> **What you need to do**:
Copy the listing below word for word, from the line containing "Open the 'Отчеты' menu" through the end of the listing, both included. Omit the pictures.

> **Exercise material**:
──────

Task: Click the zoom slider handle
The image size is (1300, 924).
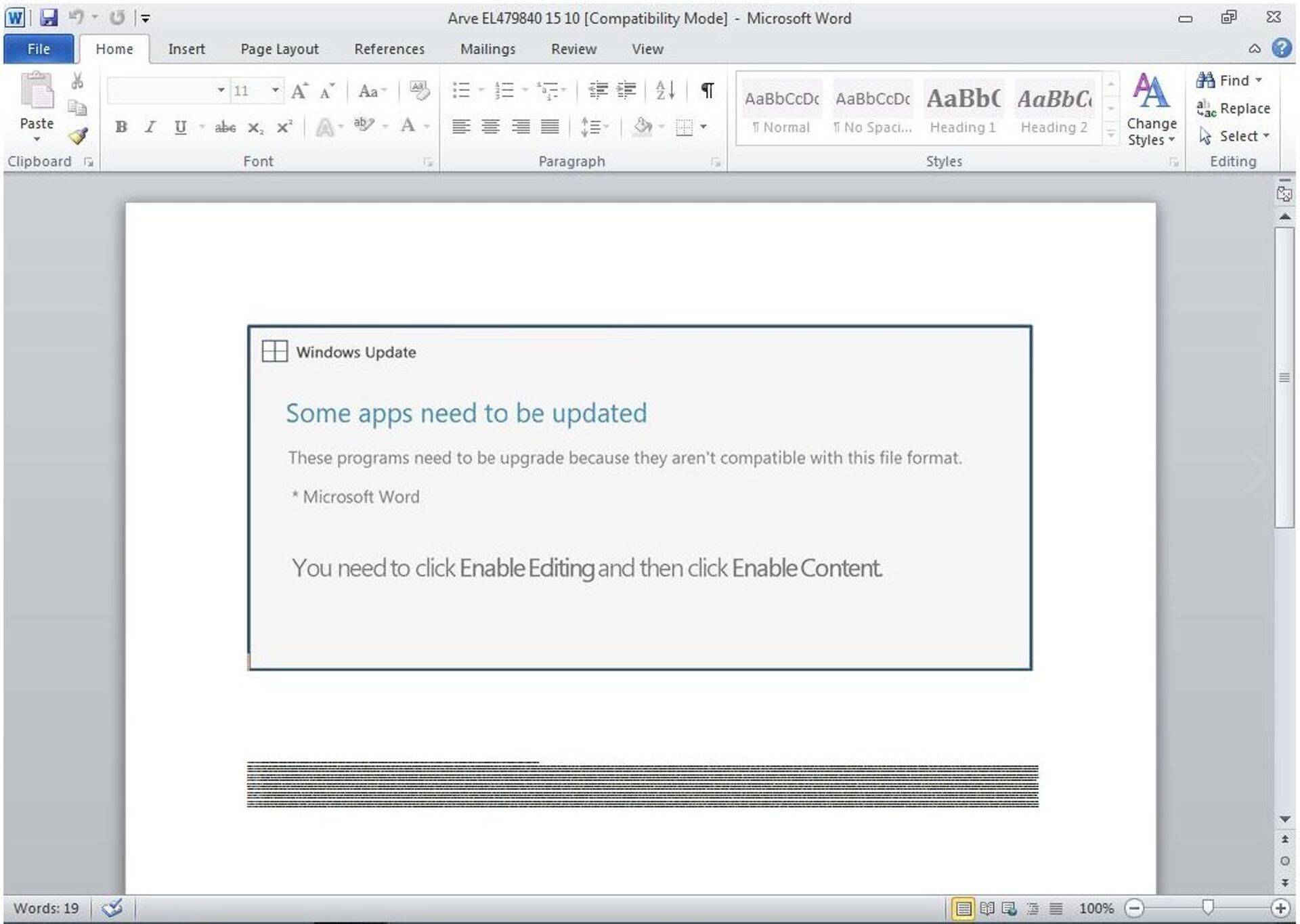Action: click(x=1207, y=908)
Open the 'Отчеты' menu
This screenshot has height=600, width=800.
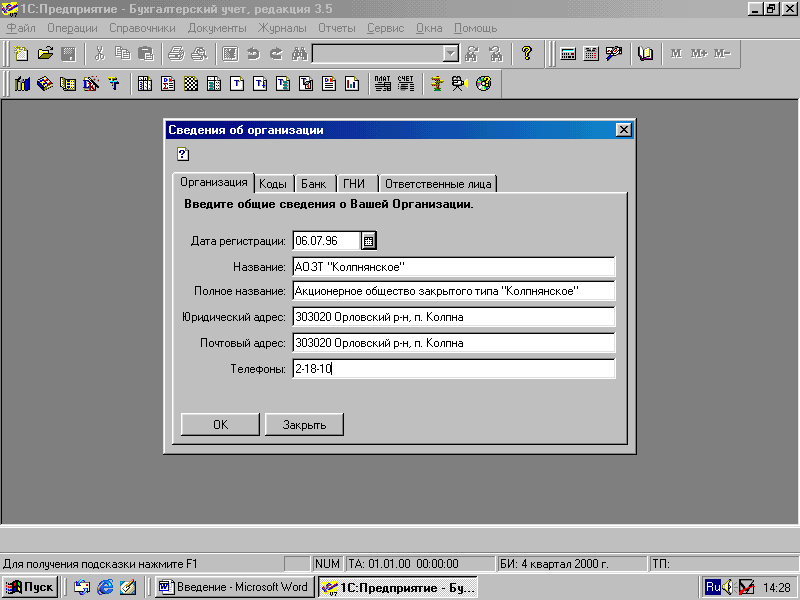pos(337,28)
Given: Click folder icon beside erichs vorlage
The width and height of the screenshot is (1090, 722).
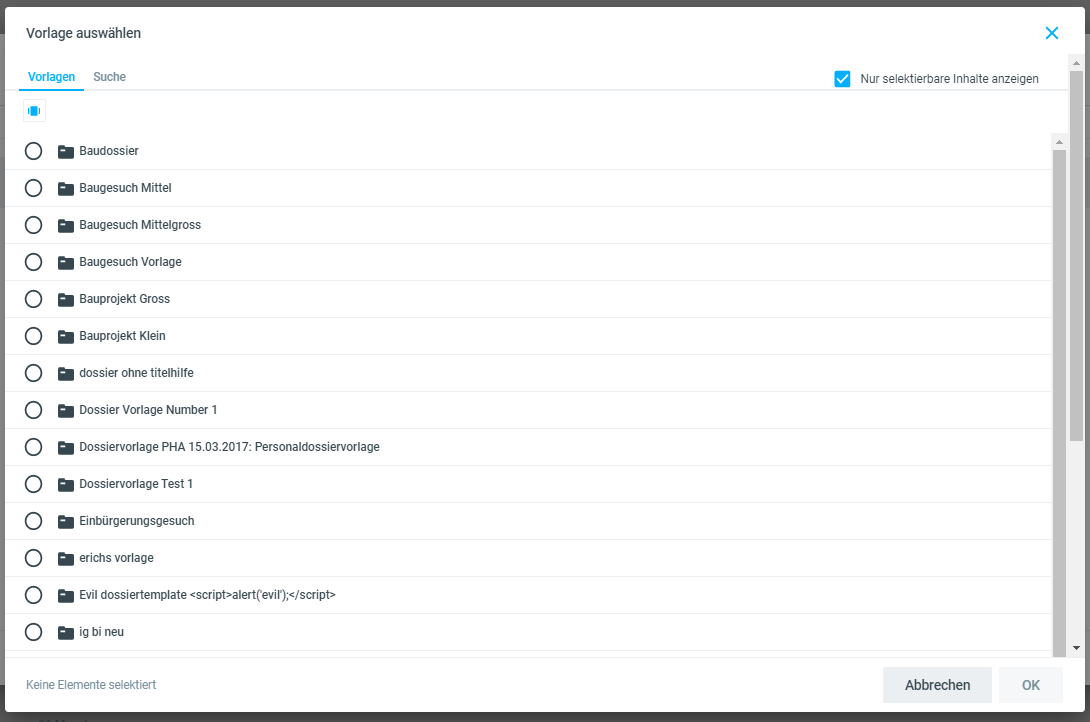Looking at the screenshot, I should (x=66, y=559).
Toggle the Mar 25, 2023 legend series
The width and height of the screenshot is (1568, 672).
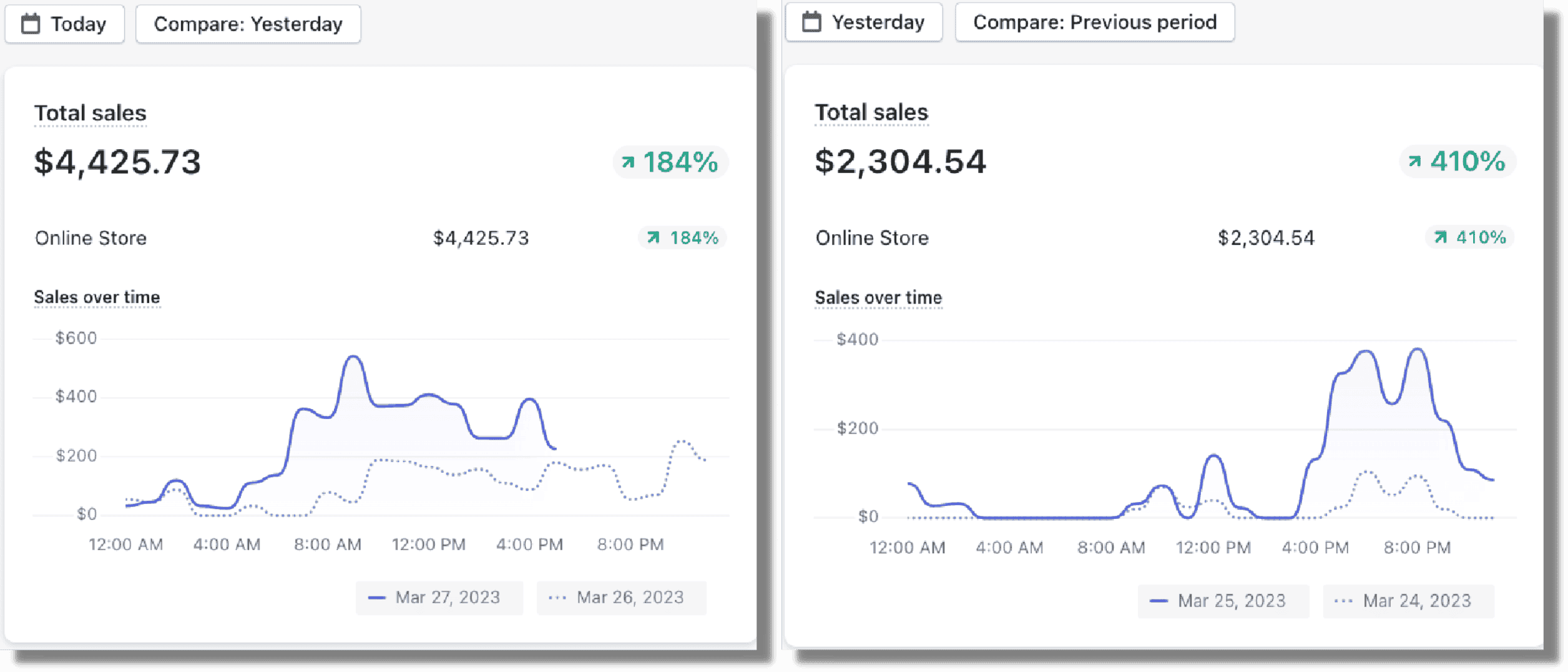pos(1222,601)
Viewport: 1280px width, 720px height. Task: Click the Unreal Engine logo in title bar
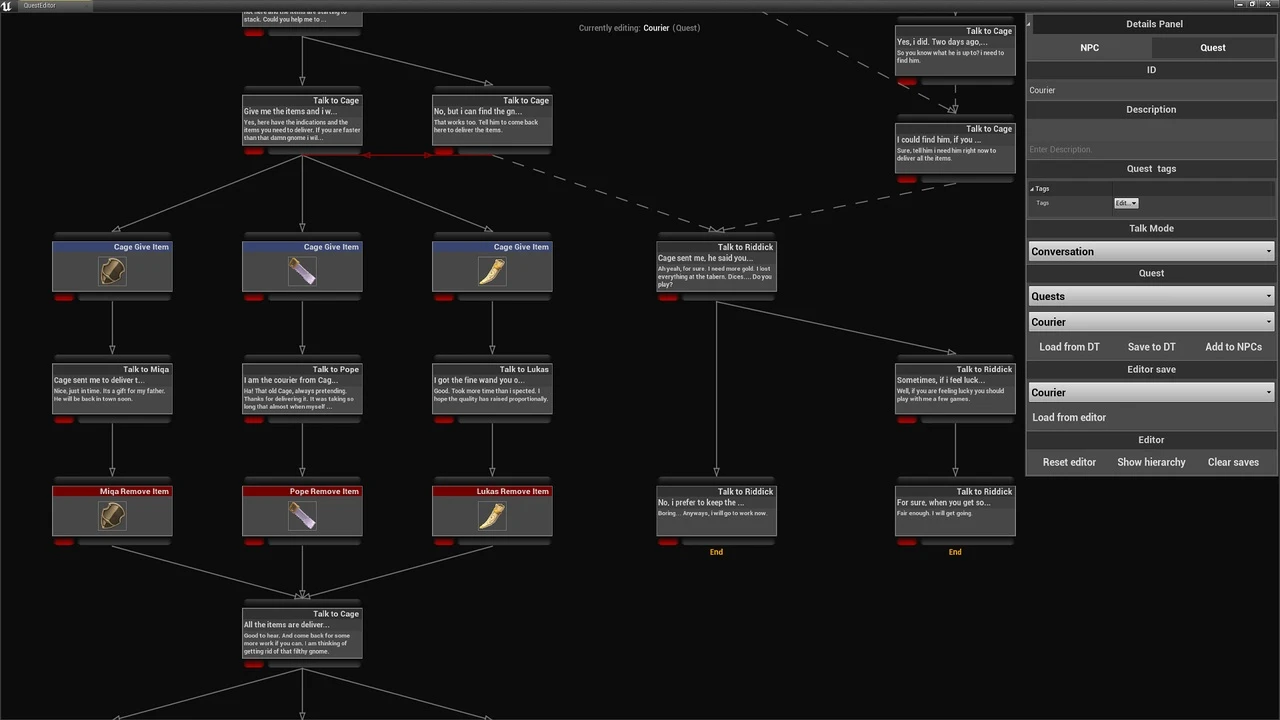(x=8, y=5)
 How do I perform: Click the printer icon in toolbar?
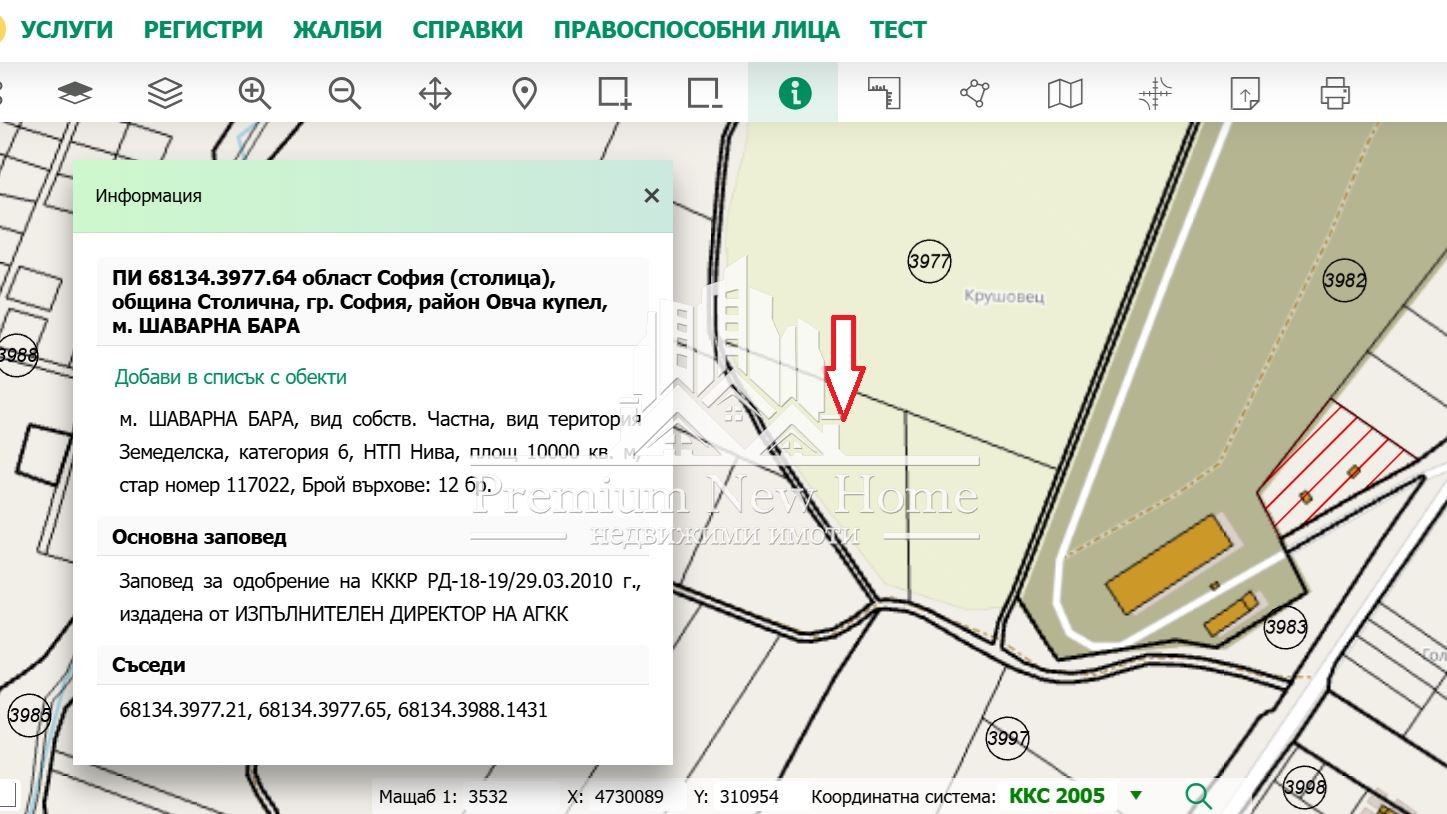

──────

> **Complete output**:
Open the 'Отчеты' menu
This screenshot has height=600, width=800.
pos(337,28)
Given: Click folder icon beside erichs vorlage
The width and height of the screenshot is (1090, 722).
Looking at the screenshot, I should (x=66, y=559).
Toggle the Mar 25, 2023 legend series
The width and height of the screenshot is (1568, 672).
pos(1222,601)
Viewport: 1280px width, 720px height. Task: Click the Unreal Engine logo in title bar
(x=8, y=5)
 How do I perform: Click the printer icon in toolbar?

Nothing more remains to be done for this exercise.